> [Records for locating displayed items]

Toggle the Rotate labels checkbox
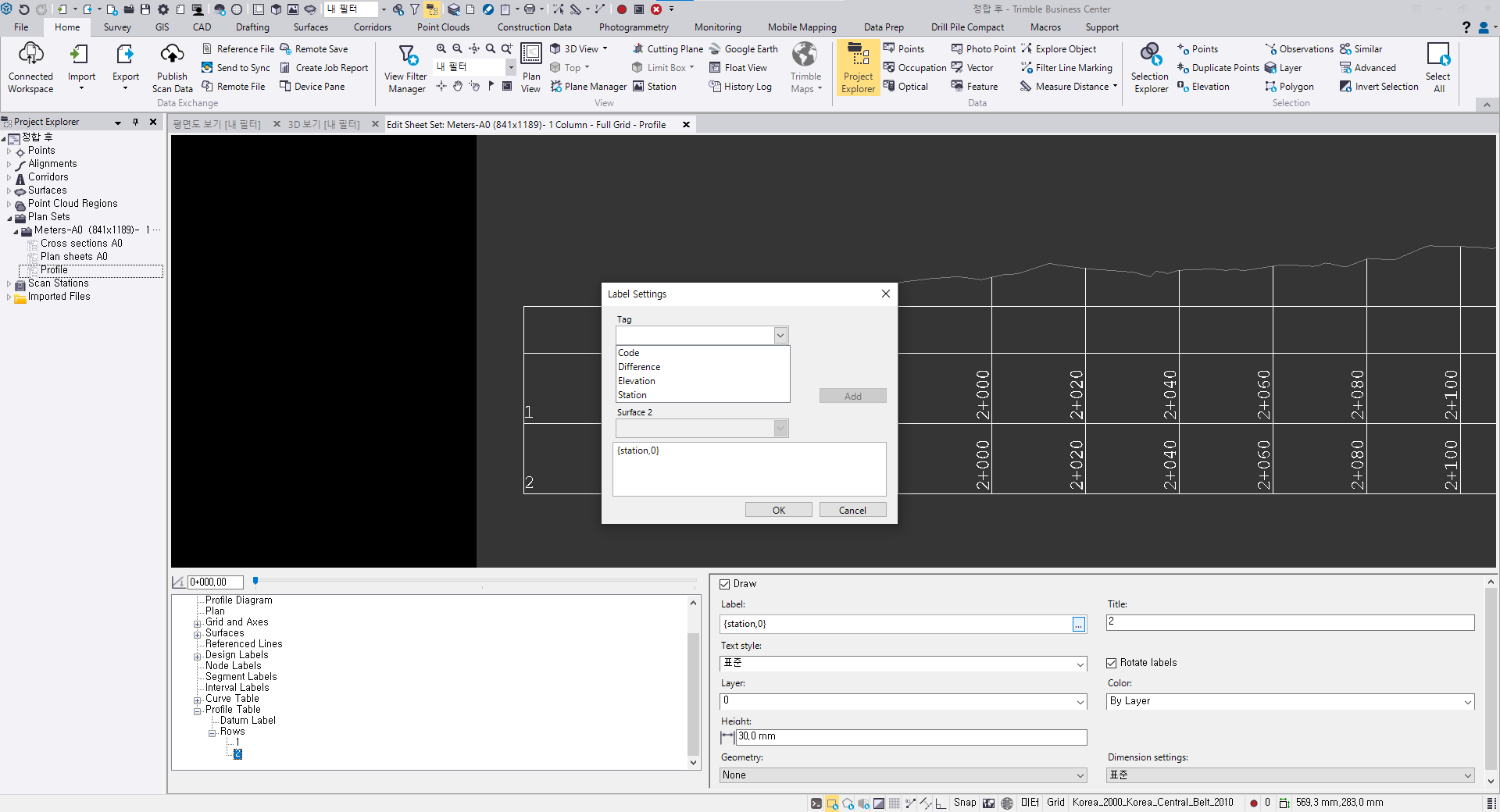pyautogui.click(x=1112, y=663)

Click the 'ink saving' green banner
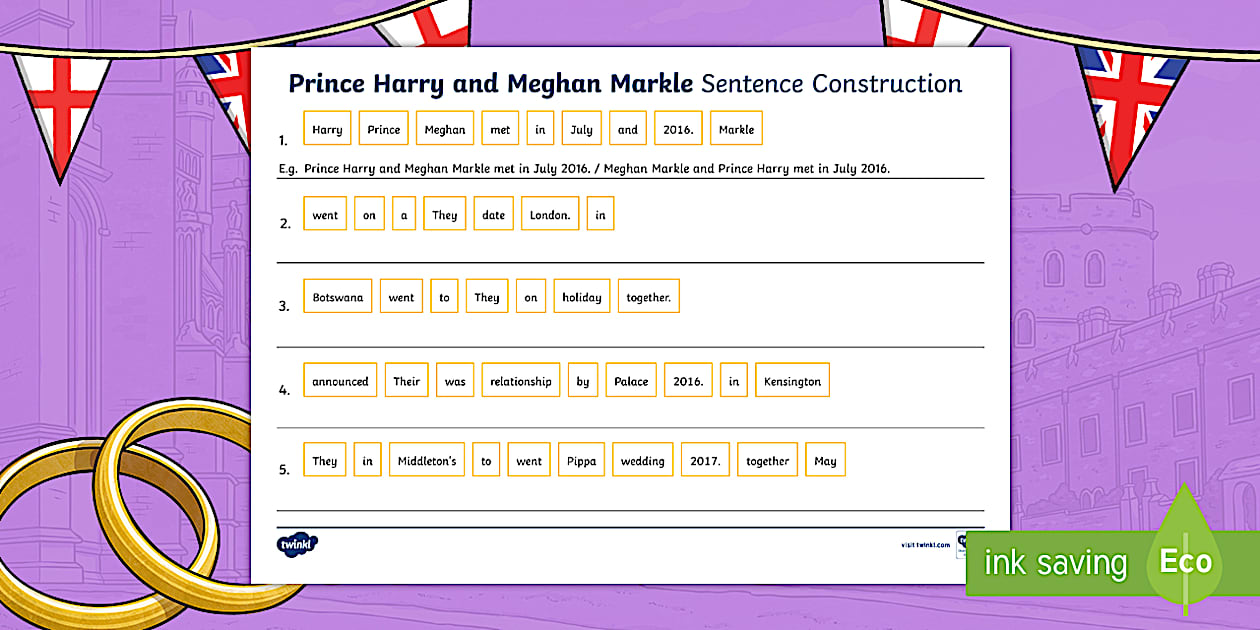[1055, 563]
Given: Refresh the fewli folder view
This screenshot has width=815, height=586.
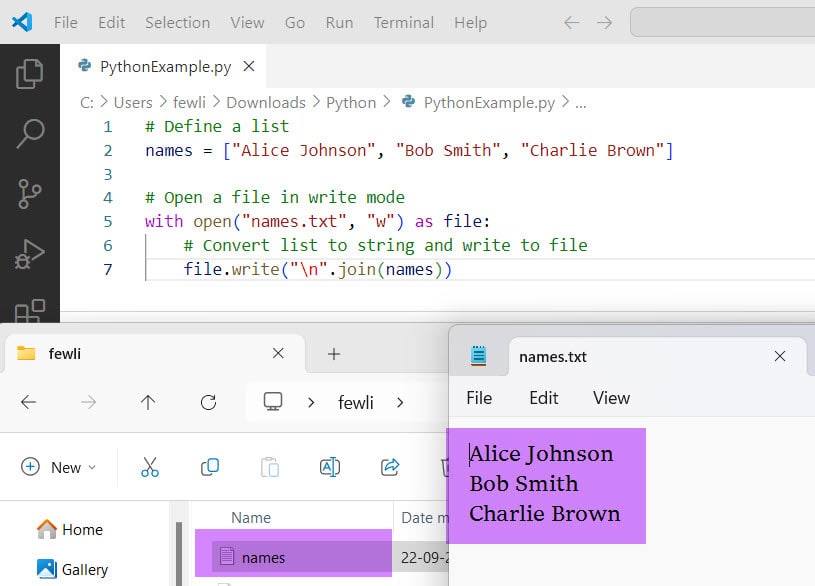Looking at the screenshot, I should (x=208, y=402).
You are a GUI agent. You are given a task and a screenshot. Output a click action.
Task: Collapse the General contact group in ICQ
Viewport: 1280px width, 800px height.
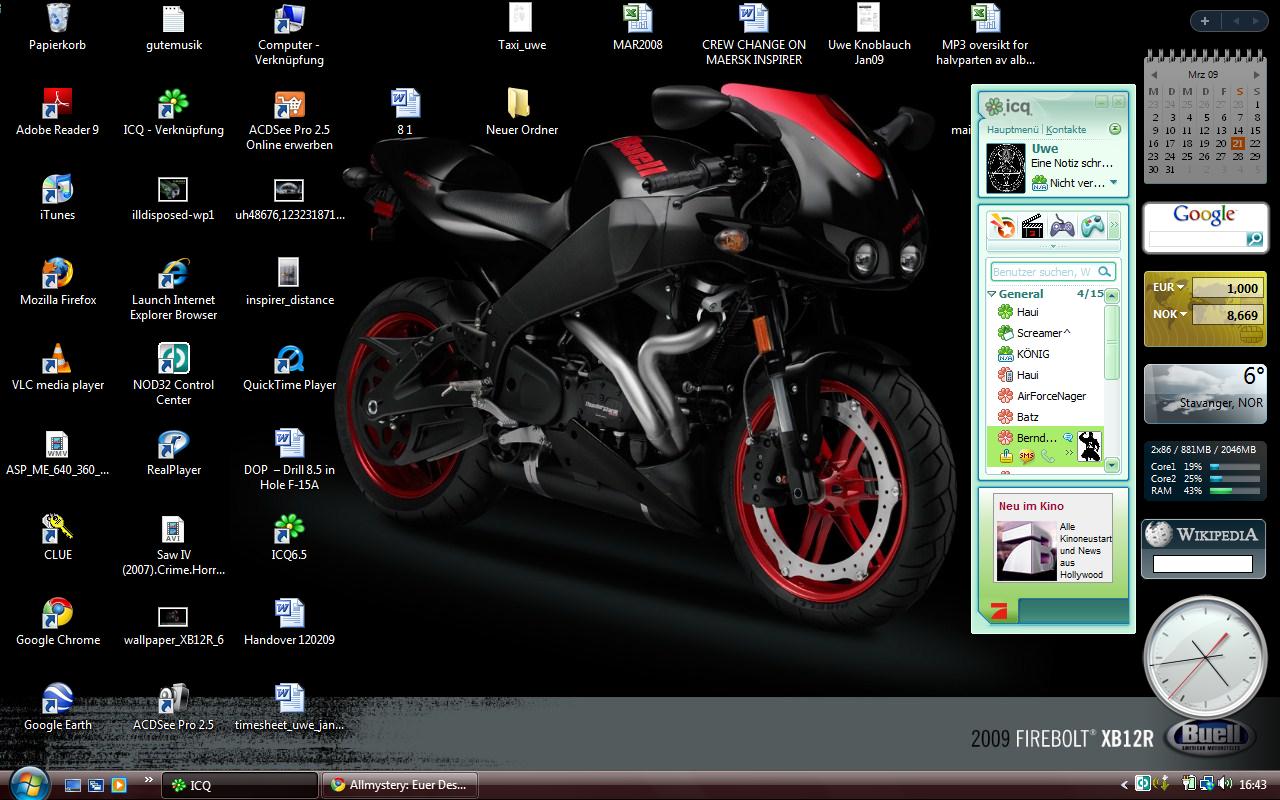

> [What to work on]
Convert every line of the items above into a numbered list, omitting blank lines. Leave the pictures out of the answer.

> [The solution]
1. Toggle the Rotate labels checkbox
2. pyautogui.click(x=1112, y=663)
3. Click the 'ink saving' green banner
4. [1055, 563]
5. Given: Refresh the fewli folder view
6. This screenshot has width=815, height=586.
7. Looking at the screenshot, I should (x=208, y=402).
8. You are a GUI agent. You are given a task and a screenshot. Output a click action.
9. Task: Collapse the General contact group in ICQ
10. Viewport: 1280px width, 800px height.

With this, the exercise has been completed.